Costa et al. (2004) studied the ecological distribution of Pleoticus muelleri from January 1998 through December 1999 in the region of Ubatuba, São Paulo, Brazil. They observed that the numbers of P. muelleri were positively correlated with periods of cooler temperatures. Castilho et al. (2008b) in their work about the relationship between environmental variation and species abundance of shrimp community (Crustácea: Decapoda, Penaeoidea) in south-eastern Brazil using a Canonical Correlation Analysis found a positive relationship between abundance of P. muelleri and depth and an inverse association with bottom temperature. Although, temperature and depth were strongly associated with the abundance of Xiphopenaeus kroyeri.

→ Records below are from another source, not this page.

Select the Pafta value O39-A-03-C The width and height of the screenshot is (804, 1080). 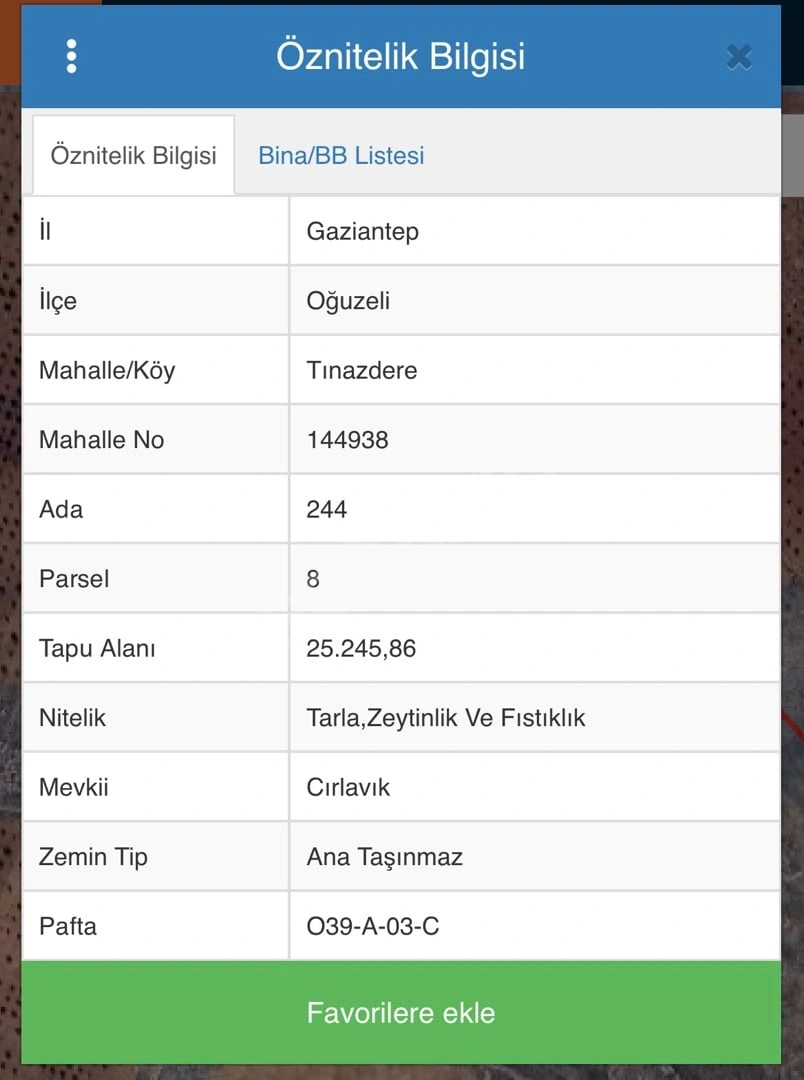pyautogui.click(x=373, y=926)
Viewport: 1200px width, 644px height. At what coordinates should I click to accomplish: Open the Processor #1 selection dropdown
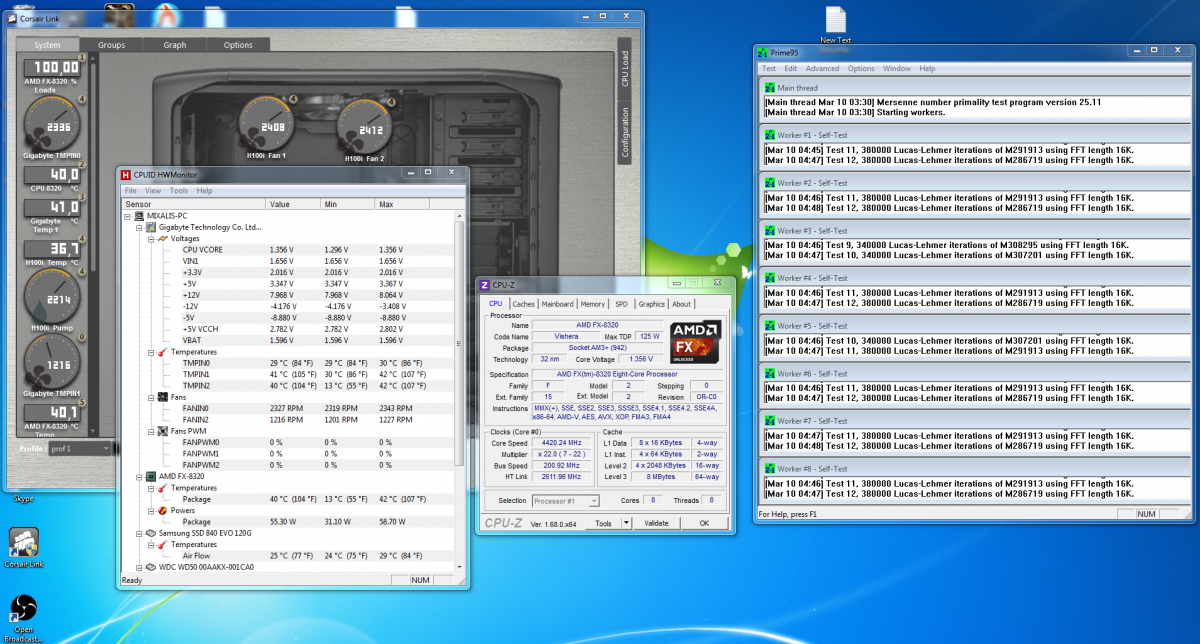tap(565, 501)
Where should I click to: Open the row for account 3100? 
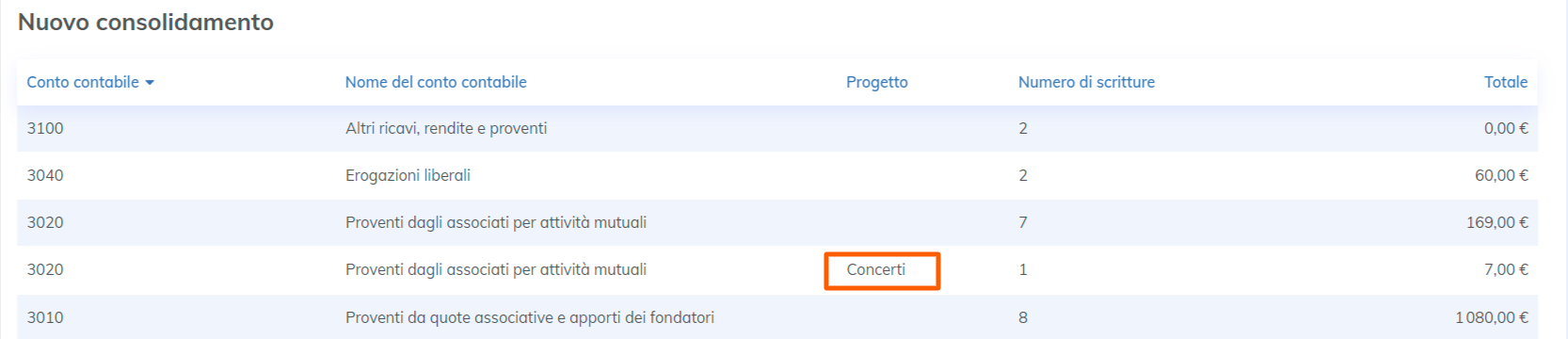point(777,128)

In this study two moments of the reproductive period of argentine red shrimp in San Jorge Gulf (spring and summer) are analyzed. Generalized Additive Models combined with General Linear Models are applied to determine the relation among relative abundance of mature and impregnated female shrimp and environmental variables as well as to identify the variables that allow explain part of the spatial variability of reproductive females abundance values.

MATERIALS AND METHODS

Samplings and data were obtained from hauls performed during Instituto Nacional de Investigación y Desarrollo Pesquero (INIDEP) research cruises OB-01/00 (January 2000), OB-01/01 (January 2001), OB-09/04 (November 2004), OB-01/05 (January 2005), OB-10/05 (November 2005), OB-01/06 (March 2006), OB-06/06 (November 2006) and OB-02/07 (January 2007). Cruises were carried out on board of RV "Capitán Oca Balda" in the area comprised between 43°20'-47°00'S and 64°'W and the coast (Fig. 1).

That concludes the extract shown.